Justine Davasse, autrice du Guide des mouvements Zéro © JD
Comme l’indique la quatrième de couverture, ce livre est « un guide militant pour faire entrer le ‘zéro’ dans notre mode de vie ». Un ouvrage écrit par une jeune militante orléanaise Justine Davasse, engagée depuis quelques années dans le zéro déchet, mais qui a eu envie d’aller plus loin et surtout de passer à l’action collective. D’où la création en 2015 des mouvements Zéro dont elle fait la promotion à travers un site, un podcast, une émission de radio mais aussi des ateliers et des conférences.
Ce guide qui lui a demandé deux années de travail est découpé en neuf chapitres. Même si la base reste le zéro déchet, avec l’idée que le meilleur déchet c’est celui que l’on ne crée pas, Justine Davasse aborde des thèmes aussi divers que la santé et le bien-être, l’alimentation durable, le plastique, l’économie, la politique, l’énergie, l’électronique responsable et le voyager durable. Chacun est donc libre d’aller piocher directement dans le chapitre qui l’intéresse. Le lecteur y trouvera les enjeux et les possibles leviers d’action, la déconstruction des idées reçues, les incontournables pour agir à son échelle, des défis pour les plus téméraires et enfin les initiatives qui existent déjà en France et ailleurs.

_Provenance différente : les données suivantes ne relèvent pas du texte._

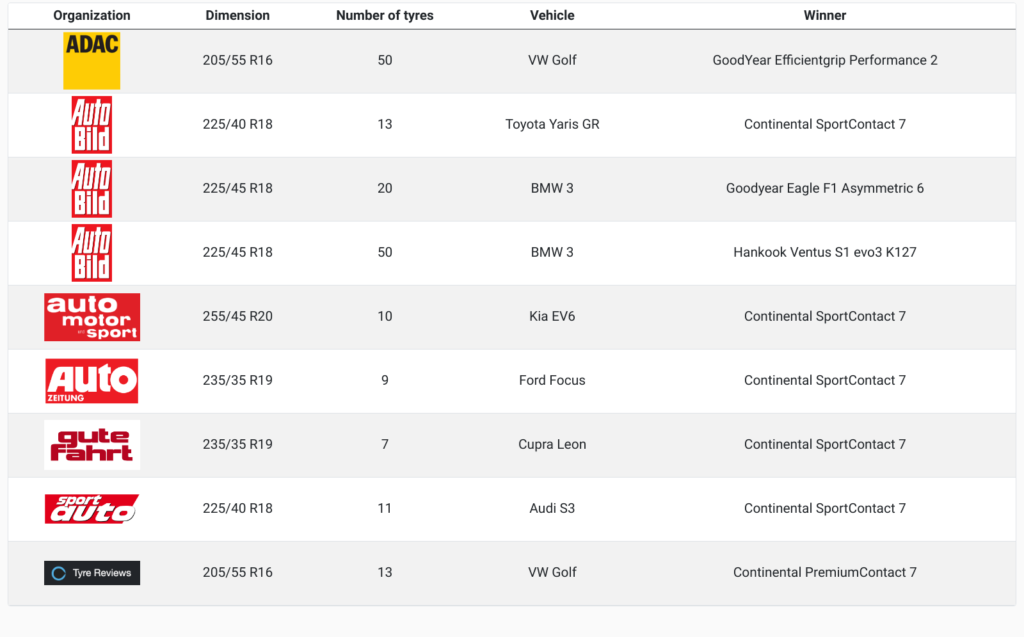Click the Tyre Reviews logo
Screen dimensions: 1024x637
click(92, 573)
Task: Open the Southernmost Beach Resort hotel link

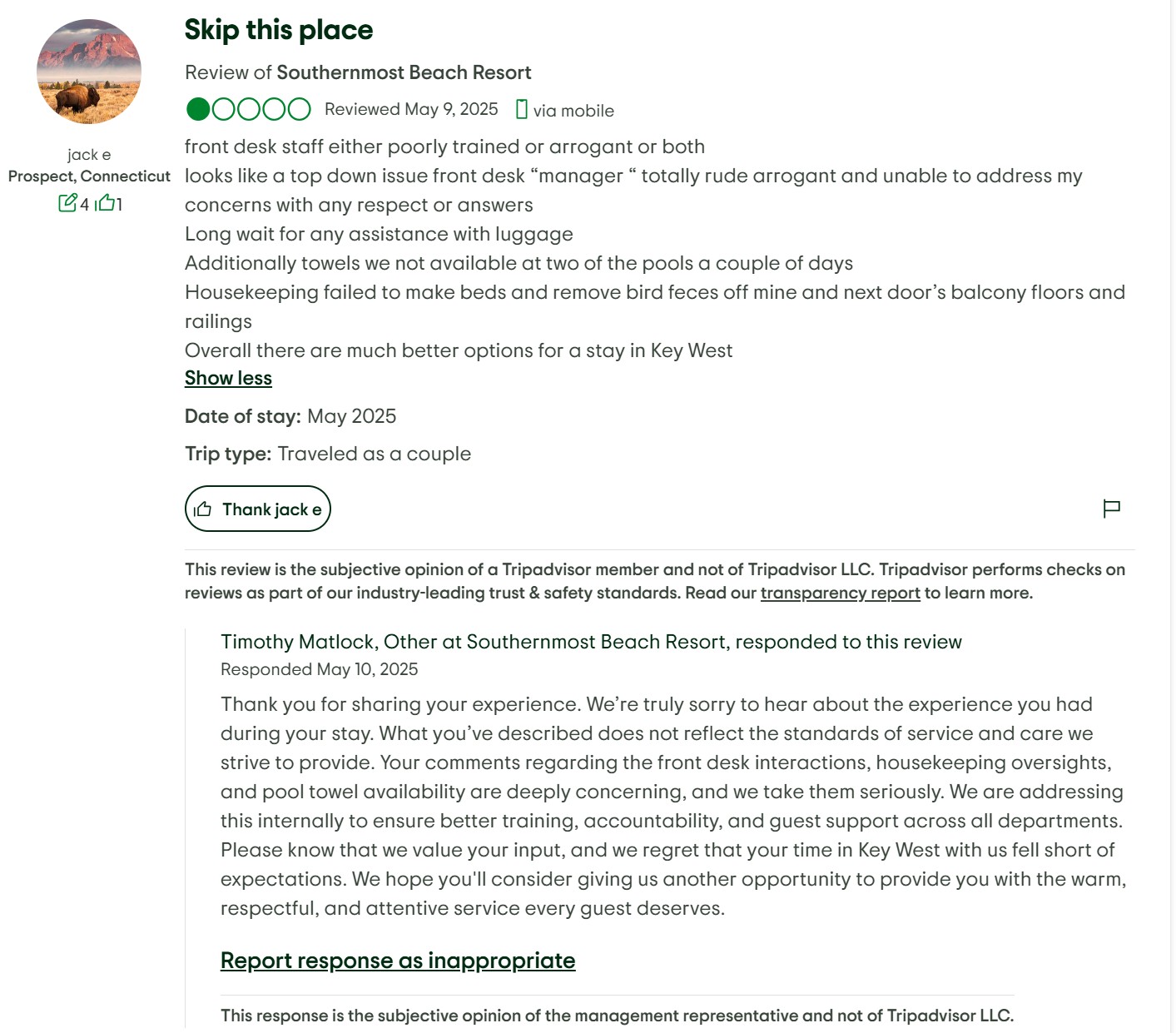Action: 404,72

Entretien avec une jeune femme dynamique et enjouée, bien décidée à apporter sa contribution pour changer le monde.
Comment vous est venue l’idée de créer ces mouvements Zéro ?

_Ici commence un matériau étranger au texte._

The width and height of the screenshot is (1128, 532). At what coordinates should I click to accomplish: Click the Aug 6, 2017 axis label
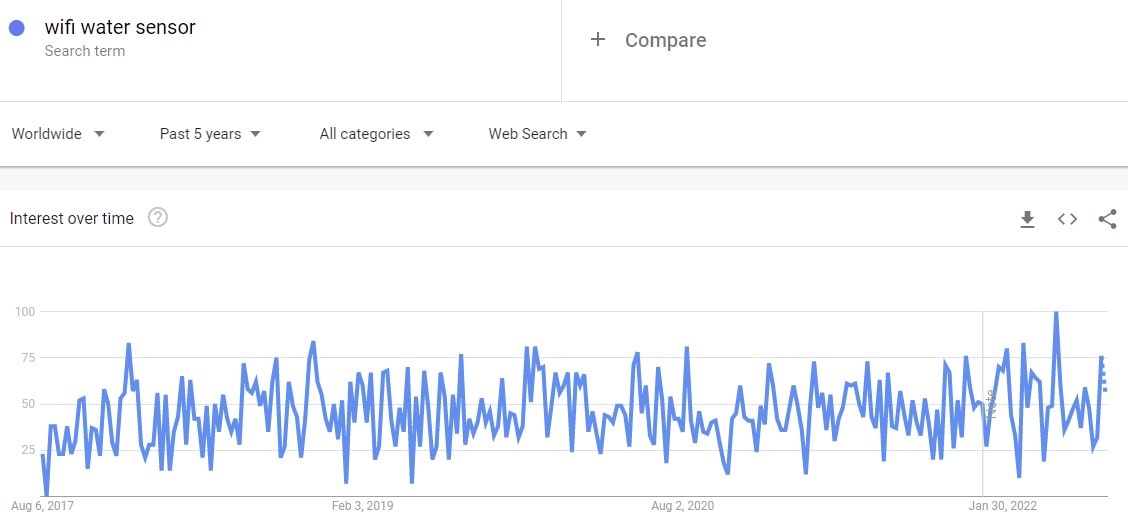(x=42, y=506)
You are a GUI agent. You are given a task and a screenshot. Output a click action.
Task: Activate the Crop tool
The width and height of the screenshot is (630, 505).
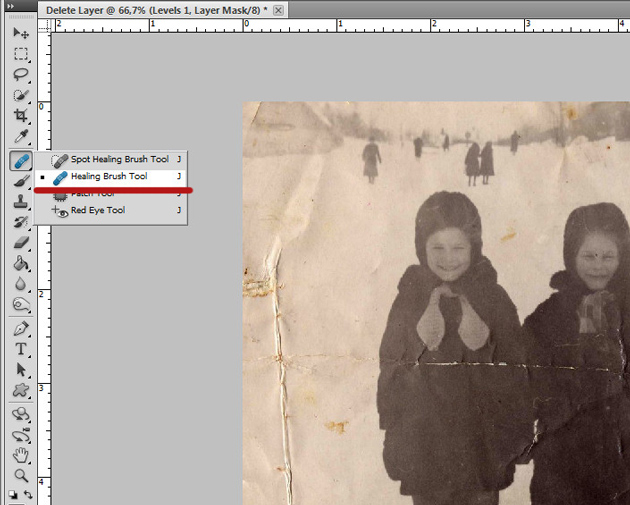[x=20, y=117]
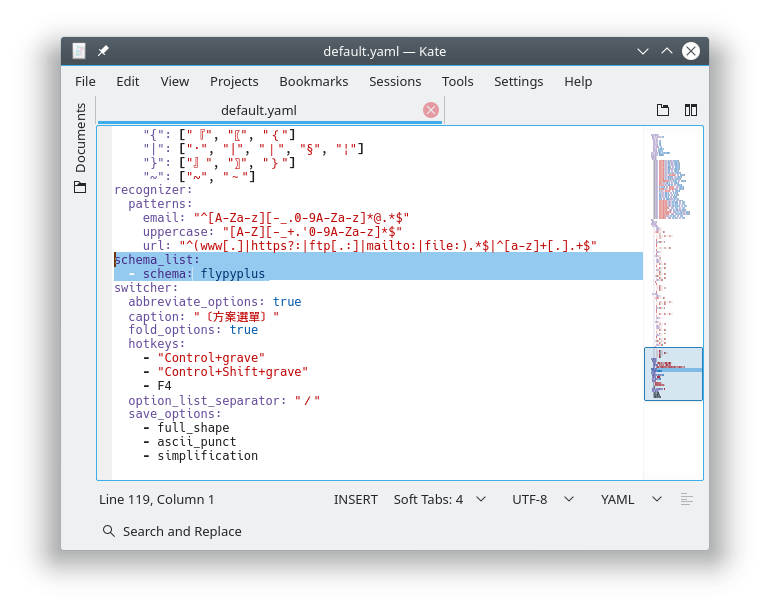770x611 pixels.
Task: Click the folder icon in left sidebar
Action: click(81, 187)
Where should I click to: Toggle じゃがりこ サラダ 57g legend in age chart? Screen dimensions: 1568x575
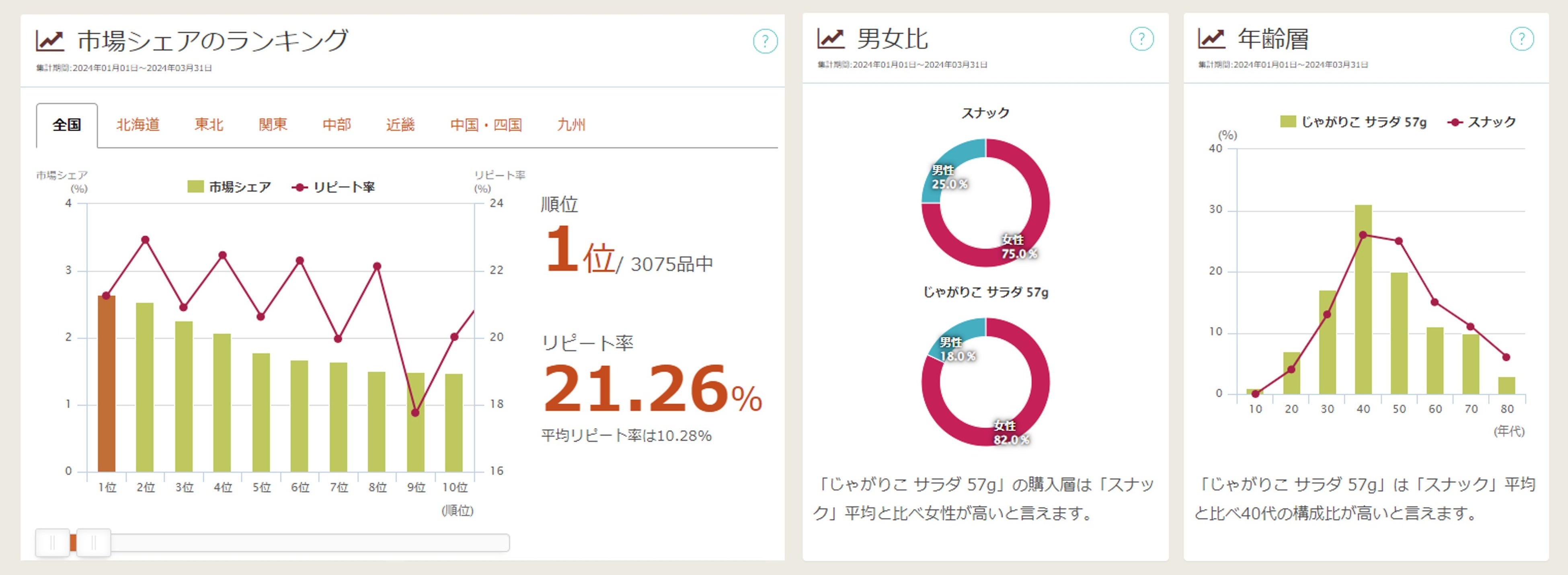click(1353, 122)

Justine Davasse : La démarche zéro déchet a été ma porte d’entrée dans mon changement de mentalité. Mais je préfère aujourd’hui parler des mouvements Zéro parce que pour moi c’est plus englobant et surtout ça permet de penser et de créer les passerelles entre les différents engagements écologiques que sont les énergies renouvelables, le véganisme, le zéro déchet… C’est aussi montrer que la transition (écologique) peut prendre plein de visages avec plein de portes d’entrée. L’écologie c’est une vraie culture.
Pour vous l’important, c’est de décloisonner les sujets, c’est le message important à faire passer ?

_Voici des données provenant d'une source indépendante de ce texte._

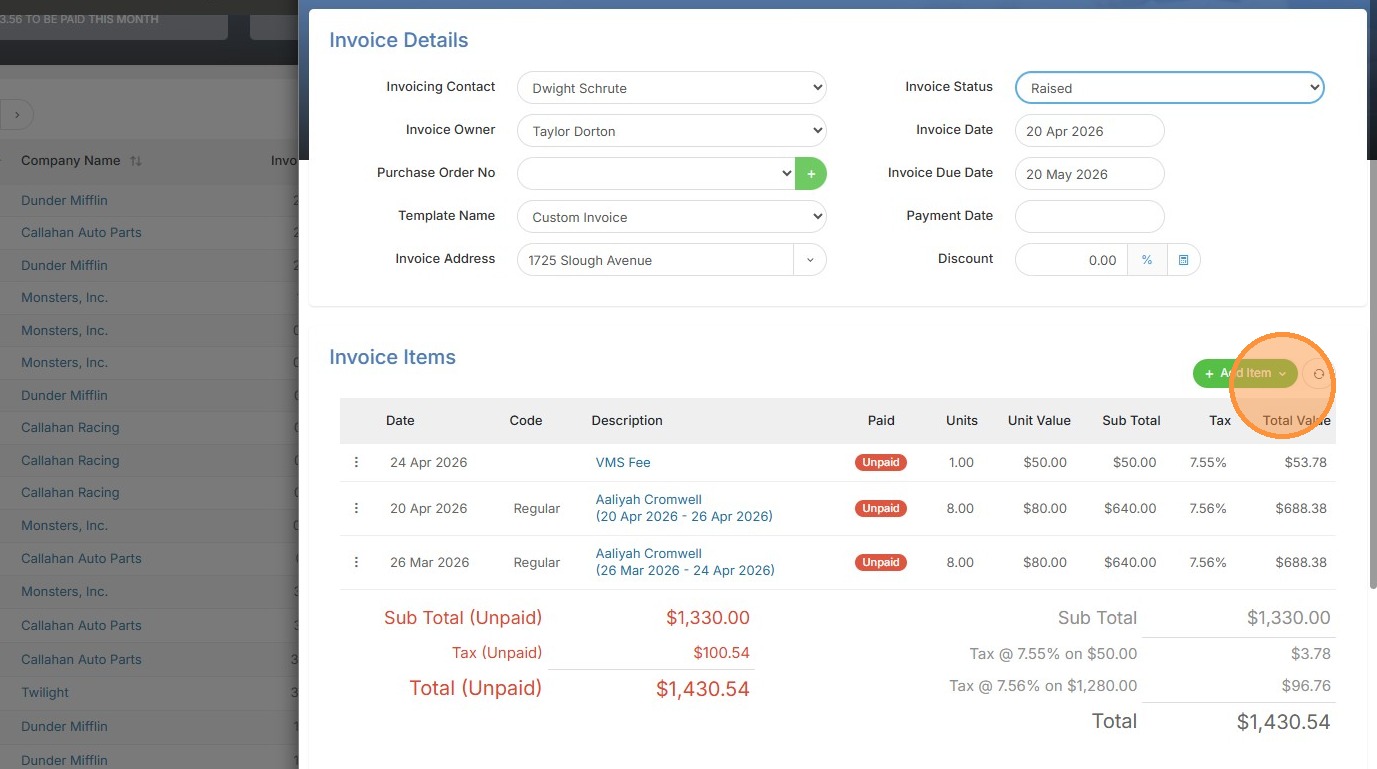Click the empty Payment Date field

1090,217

J.D. : Oui c’est important cette convergence des luttes. Pour moi, c’est problématique quand une personne engagée à fond, par exemple dans le véganisme ou le zéro déchet, juge les actions écologiques d’une autre personne engagée dans les processus de démocratie participative ou l’éducation populaire… J’estime que c’est un tout mais une seule personne ne peut pas tout faire. Encore une fois, l’important c’est de créer des passerelles. J’en ai un peu marre en fait (rires) du jugement de qui est plus écolo que l’autre. Au contraire, je veux montrer que toutes ces choses vont dans le bon sens de ce qu’il faut aujourd’hui créer. Il y a une chose que je ne veux plus entendre c’est ‘il faut faire tout’. Eh bien non ce n’est pas possible, c’est fatigant et quand on fait tout, on ne fait rien. Mais en revanche allons-y dans les choses qui nous plaisent le plus !
Aujourd’hui, face à l’urgence climatique, il faut agir. C’est aussi l’intérêt de votre guide qui donne des pistes d’action, des petits pas, et pour les plus motivés, des pas un peu plus grands ?
J.D. : Oui, ça s’est décidé conjointement avec l’éditrice, la volonté de montrer que l’on peut faire des
Guide des mouvements zéro de Justine Davasse © SD
choses à son échelle. Je rajouterais même que l’on doit à la fois modifier sa mentalité et ses habitudes. C’est l’objectif du début de chaque chapitre. D’abord on s’informe et on s’éduque et ensuite on entre dans l’action concrète et matérielle. Mais Nicolas Hulot nous l’a rappelé avec sa démission, on ne peut pas s’arrêter à la politique des petits pas. D’abord parce qu’il y a plein de choses que le petit colibri-citoyen ne décide pas : l’aménagement des villes, des routes, la politique agricole commune… Tout ça ne dépend pas de nous. C’est pourquoi il faut créer des associations, faire pression sur les politiques, des actions avec des ONG, signer des pétitions… pour aller plus loin.
C’est pour cela que l’on trouve dans ce guide un chapitre consacré à l’économie dans lequel vous pourfendez l’idée reçue selon laquelle on ne peut pas changer de système économique ?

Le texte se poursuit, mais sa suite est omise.